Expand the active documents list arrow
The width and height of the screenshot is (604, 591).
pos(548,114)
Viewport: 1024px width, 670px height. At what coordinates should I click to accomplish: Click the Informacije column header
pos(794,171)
------------------------------
§ **Work instructions**
Print every record above exactly as it was given.

§ **Response to the task**
Expand the active documents list arrow
The width and height of the screenshot is (604, 591).
pos(548,114)
Viewport: 1024px width, 670px height. At what coordinates should I click to accomplish: Click the Informacije column header
pos(794,171)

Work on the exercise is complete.